Yet I worried about what my clients thought of me: before a new person joined my weight loss group, I’d wonder whether they’d see right through me. The company’s method for teaching weight loss includes counting calories, which is a tried-and-true method for many people to lose and maintain weight loss; but it was a method that made me insane, and I still don’t feel comfortable telling people to nit-pick the details of their diets.
I told myself that maybe I just needed to be more confident in my body as it is. I bought workout clothes that showed off my butt and dresses that made me feel pretty. I replaced negative self-talk with affirmations about the features I liked about myself, about my strength and friendliness -- I became the embodiment of every self-help article out there.
Still: I ate. And ate. And ate.
* * *
One day, one of my co-workers asked me to train her twice a week to help her lose the 10 pounds she’d gained since starting at our gym. She’s a slip of a person: tiny and muscular, and a whopping 90 pounds lighter than me. Ten pounds would make her an even hundred pounds lighter than me. You know, just to make the calculation clear.
She had joked with me for weeks before that: "Can I pay you money to just follow me around and slap the candy out of my hand?”
Have you met me? I thought. (She obviously had. We’d even baked cookies together.)

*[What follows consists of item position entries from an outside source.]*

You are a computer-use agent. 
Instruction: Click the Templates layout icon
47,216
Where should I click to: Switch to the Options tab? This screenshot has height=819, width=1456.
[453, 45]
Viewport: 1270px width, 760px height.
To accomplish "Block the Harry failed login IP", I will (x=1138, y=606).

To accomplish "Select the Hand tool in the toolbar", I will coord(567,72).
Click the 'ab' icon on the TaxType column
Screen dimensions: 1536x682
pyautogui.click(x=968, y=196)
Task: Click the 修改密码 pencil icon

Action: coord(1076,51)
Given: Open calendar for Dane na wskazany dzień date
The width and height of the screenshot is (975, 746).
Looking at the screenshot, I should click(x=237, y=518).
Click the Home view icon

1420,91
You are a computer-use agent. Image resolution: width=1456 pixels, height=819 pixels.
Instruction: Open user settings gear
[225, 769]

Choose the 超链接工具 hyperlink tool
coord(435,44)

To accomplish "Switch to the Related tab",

It amazed me that someone like her could trust me with this question I struggled with myself. I imagined her realizing two weeks in that I have no clue what I’m talking about and promptly leaving me for one of our co-workers.
But those sessions ended up invigorating me, reminding me a bit of what I love about weight lifting, as we worked on progressing her deadlift from her body weight to 20 pounds above her body weight to her boyfriend’s body weight. I loved working with her on the logistics of getting towards an unassisted pull-up and handstands and jumping off the ground in various permutations. And once I started talking to her, it made me realize: it wasn’t just me.
It turned out many of the people I respected struggled with the same issues -- maybe not to the same extent as I did, but to some degree. Others were just plain overwhelmed by the question of what people would think of their food choices. One co-worker even admitted that it took her months to eat her lunch in the break room. Instead, she’d sneak down to the dimly-lit boiler room, and eat her meals huddled by trash barrels and unused weight machines.
* * *
It’s funny, oftentimes when you hear people who’ve just started a career in the fitness industry, they’ll quip, “Well, now I work in a gym, so I’ll have to get fit, right?” They mean it, of course, in the sense that if you are already at the gym, it won’t be too tough to get a workout in before or after your shift. They think if you’re surrounded by people eating healthy, you’ll be inspired to choose salads over Easy Mac.
But instead, you find yourself approaching the idea in the opposite way: feeling guilty about the missed workout, worrying about whether someone will call you out when they catch you eating a bagel with butter for breakfast.
The hardest part for me has been acknowledging that as much as I would like to believe that appearance doesn’t matter to me, that weight doesn’t matter to me, that what others think doesn’t matter to me, they do. I am not a person who can close my ears to what others say indefinitely. I have tried to believe that as long as I do not outwardly say I care, I can pretend I don’t. That it will go away, disappear into that space between the refrigerator and oven where utensils go to die.
As it turns out, getting a job at a gym turned out to create the same triggers as what started my binging as a teenager: worrying that I could never follow the best diet or the best exercise plan laid out in front of me, conscious of my size in comparison to others, desiring approval from someone, anyone. Choosing the job is almost like a form of repetition compulsion, chasing after the ideas that have hurt me in the past, trying to prove mastery over them and myself. Saying: I am healthy, I am fit, I am athletic.
These days, I find my mind wandering to this scene in the movie "Center Stage" (hey, I work in a girl’s gym, which means we play girly movies a lot): One of the dancers is struggling with an arrogant director. An instructor catches her dancing late at night, and, after telling her to get used to working with asshats, she says, “No matter what happened in class, in performance, last week, five minutes ago…if you come back here,” the instructor indicates the barre, “you’ll be home.”
While not the same kind of bar, I find myself in front of the squat rack more these days, a weighted Olympic bar on my shoulders, finding my way home through lifting.